We recently passed the 6-month anniversary of our move from Berkeley, CA to Middlebury, VT. Having lived here a full half-year, I now consider myself an expert and feel qualified to spout generalizations and stereotypes concerning the differences between the San Francisco Bay Area and Central-Western Vermont. So, here goes; my 6 observations (one for every month, get it?) on life in Berkeley vs. Middlebury:
1. The weather here is crazier.
Well, DUH, you’re probably thinking. But I don’t just mean that Middlebury is colder than Northern California; we certainly expected THAT. It’s that it’s almost impossible to predict what the weather will be doing 5 minutes from now. In Berkeley, you could pretty much predict that you’d have sunny days with highs in the 70s and lows in the 50s for 6 months out of the year; the other 3 months, it would rain. Here, it’s gone from the 90s to the teens; it rains, snows, sleets, blows. And one of the most surprising things is that it’s been a very mild winter so far. I will likely eat these words by February, but I’m about ready for some more snow already!
This unpredictable weather affects life in countless ways, but one that we’ve certainly noticed is that the reduced cost of real estate in Vermont is counterbalanced by the cost of the sheer amount of GEAR that’s required to get through the seasons comfortably. We could have never afforded a house that would hold our family in the Bay Area, but there we could get by with the same wardrobe year-round. Here, our wardrobe runs the gamut from the sleeveless shirts and shorts needed for the hot summer, to the snow boots, snow pants, insulted coats, gloves, and hats needed for freezing temperatures and snow. Plus the snowshoes, sleds, and skates needed for enjoying the long winter. Times 5, in our case.
With all that winter gear and 3 small children, I’ve learned to allow at least 30 minutes for getting out the door. Even so, I’m still constantly sending Fiona to preschool under-dressed. There are two paths to take when dressing your child if you move to Vermont from California: over-dressing and under-dressing. Apparently, I fall into the latter category. The other day she had to borrow gloves from the school stash because she didn’t have any. (Actually, she did have one surgical glove in her coat pocket, but that’s a long story). In fairness, it was 40 degrees, which I think is an acceptable temperature for bare hands. But apparently native Vermont parents feel otherwise.
2. The kids here are tougher. And blonder.

Required task 1: In the post on moving from Berkeley to Middlebury, how much time does the writer allow for getting out the door?
Required task 2: From the post on moving from Berkeley to Middlebury, extract the passage that begins at the words "Well, DUH, you’re" and stops after the words "more snow already!".
Required task 3: Extend the post on moving from Berkeley to Middlebury, beginning after its last line.
The listing that comes next is separate material with no connection to the post on moving from Berkeley to Middlebury.

Data provided:
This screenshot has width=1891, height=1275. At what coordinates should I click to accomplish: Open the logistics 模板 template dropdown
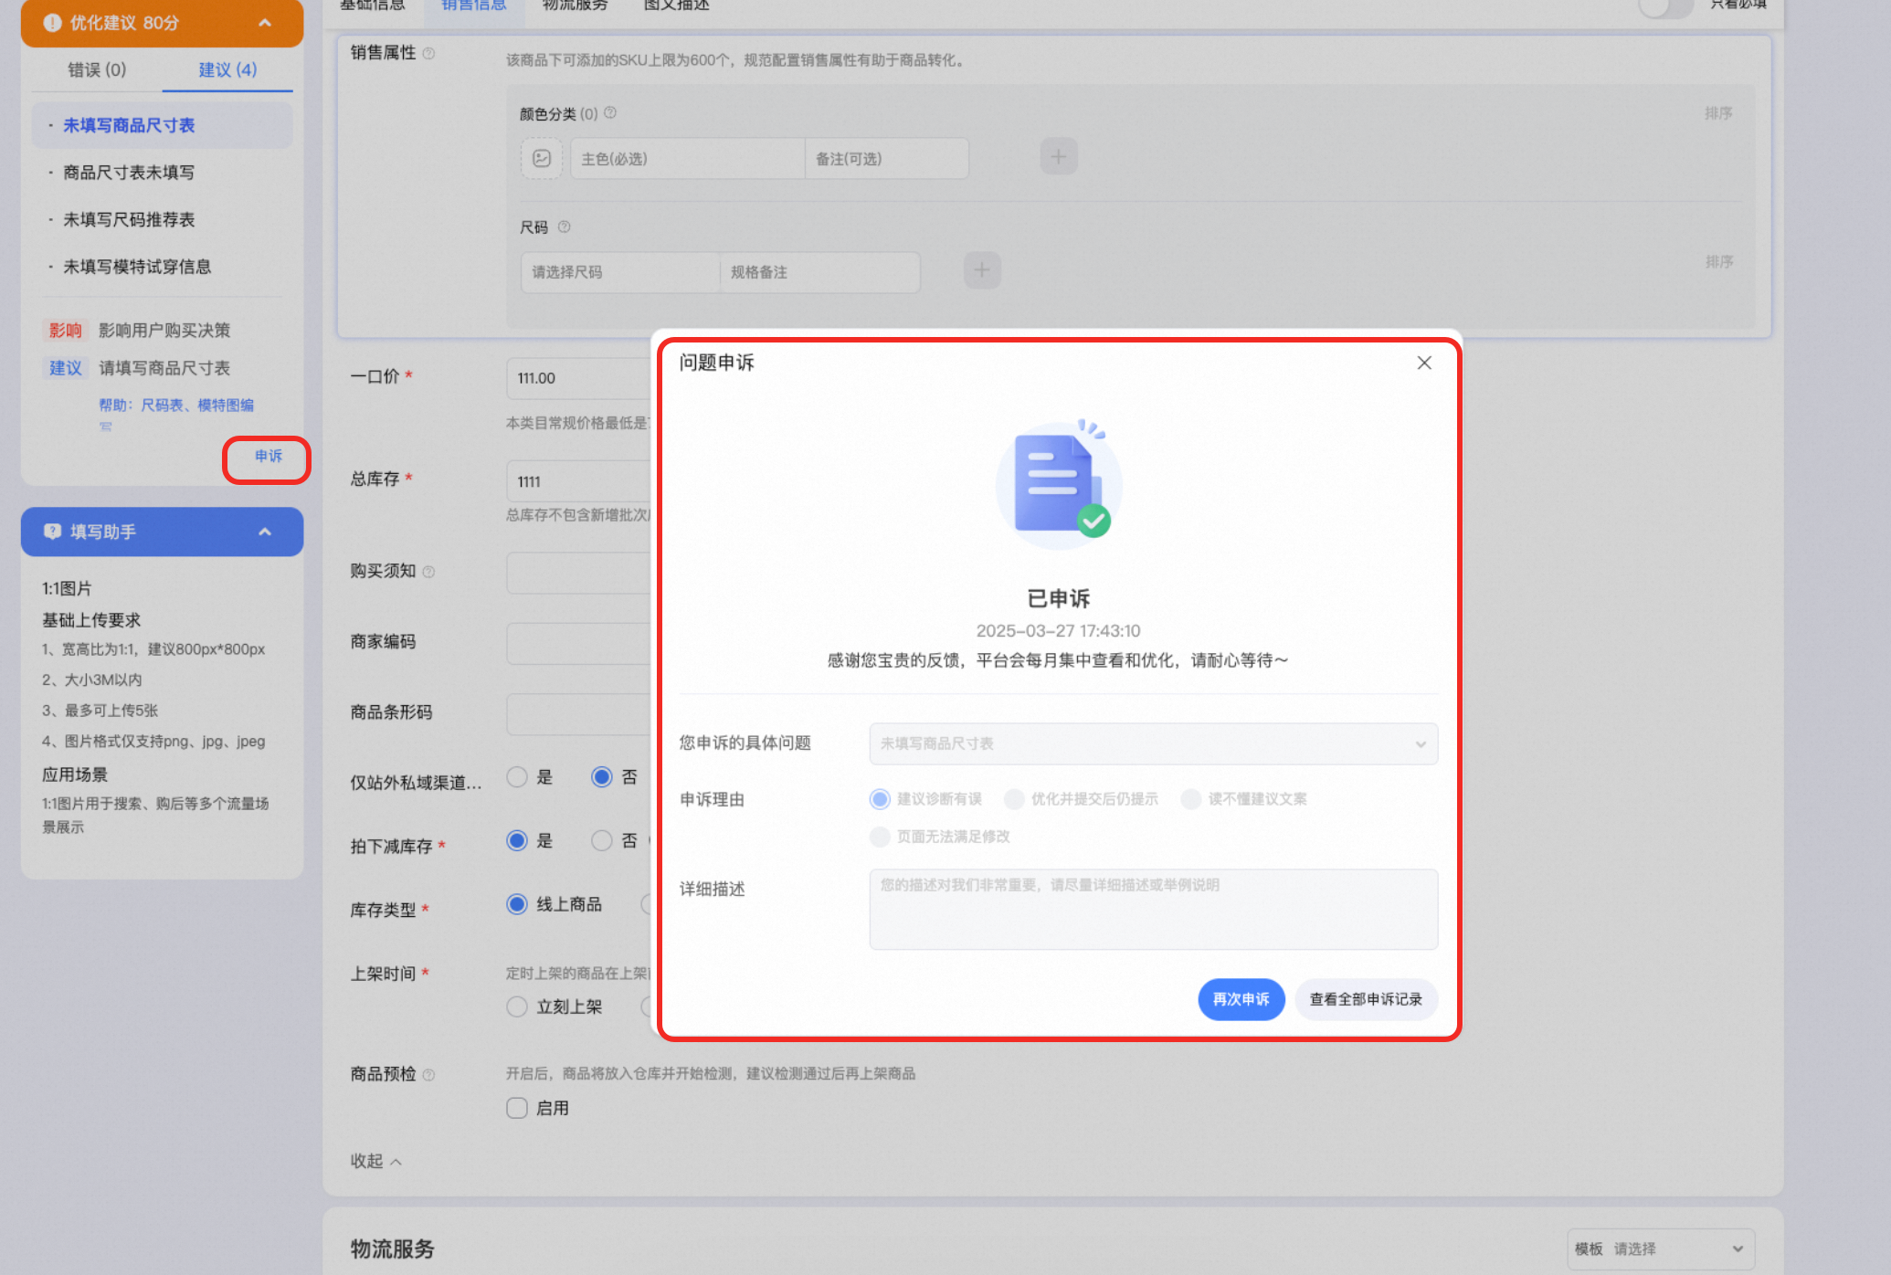tap(1660, 1249)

Reply 1: At least 30 minutes.

Reply 2:
Well, DUH, you’re probably thinking. But I don’t just mean that Middlebury is colder than Northern California; we certainly expected THAT. It’s that it’s almost impossible to predict what the weather will be doing 5 minutes from now. In Berkeley, you could pretty much predict that you’d have sunny days with highs in the 70s and lows in the 50s for 6 months out of the year; the other 3 months, it would rain. Here, it’s gone from the 90s to the teens; it rains, snows, sleets, blows. And one of the most surprising things is that it’s been a very mild winter so far. I will likely eat these words by February, but I’m about ready for some more snow already!

Reply 3:
They might wear gloves when it’s 40 degrees, but the kids here are pretty tough when it comes to braving the elements. During the rainy months in Berkeley, there were entire weeks when we didn’t leave the house. In contrast, Fiona’s preschool sends the kids outside in all weather. And I mean ALL. They’re always out on the playground when I go pick her up. Last month, as I drove to her preschool I thought, “Hmmm, it’s 38 degrees with a freezing drizzle. They’re probably inside this afternoon.” Nope. There was my child, mucking around in the cold rain with a stick in the woods (yes, the school playground includes woods). I actually think this is excellent.
Also interesting is that, when we’re at gatherings of local children, our girls tend to be the token brunettes. Now, in the Bay Area, it felt like you were pretty much in the minority if your background included fewer than 2 ethnic groups; if one of these was “White,” you were even odder. But here, Fiona is one of 3 children with brown hair in a preschool class of 18. (It actually took me 2 whole months to get the boys in her class straight, because all those little blond boys look the same to me!)
3. The contractors here are waaaaaaaay more laid back.
We’re in a bleak economic period, and one might imagine that contractors in small-town Vermont are hurting for business a bit right now. Yet, invariably, this has been our experience with local contractors:
FAITH/ERICK: Hello, we are considering paying you a substantial amount of money to do something to our house. Can you come give us an estimate?
CONTRACTOR: Sure, I’ll be in your area later this week and I’ll stop by.
Without fail, they will show up NO SOONER than 2 weeks later. That’s assuming you get them on the phone the first time; otherwise you leave a message and they call back 2 weeks later. And it’s another 2 weeks before they show up.
Take, for example, the contractor who did our roof. We LoVe him, he’s basically a member of our family by now, and we are planning to have him come back in the spring to do some more projects. But when he presented us with the final invoice and we totaled everything up, we realized that somehow he’d managed to spread 3 weeks worth of work over 3 months. That takes effort, like taking off the entire month of November because it’s deer hunting season.
4. We spend more time in the car now.
This is counter-intuitive, because we moved here from the land of the 8-lane freeway. Do you know how long it’s been since I’ve driven on a road with more than 2 lanes? You guessed it: 6 months. But the difference is that in Berkeley, which is a city, there were sidewalks (and bike lanes, for that matter) everywhere, so we were mostly strapping the girls into the stroller and walking places. Here, the only sidewalks are right in town (and even then it’s spotty). We live about 15 miles outside of town, and there are no sidewalks anywhere. Nor are there things to walk to. So, to do anything – go to the park, the library, the store – we have to hustle everyone into the car and drive. Being able to walk most places is what I miss most about Berkeley.
That said, every time we are in the car, we are moving. Which is not the case throughout most of California. We’d been here a few weeks when Erick noted that you never hear a traffic report on the local radio. That’s because, barring an act of God, there is never, ever any traffic. The worst it gets is about 3:30 PM along Court Street, because the Middlebury elementary, middle, and high schools are all in a row and let out around that time. I’ve also never, ever, in 6 months, had a problem finding great parking.
5. I get more sympathy here.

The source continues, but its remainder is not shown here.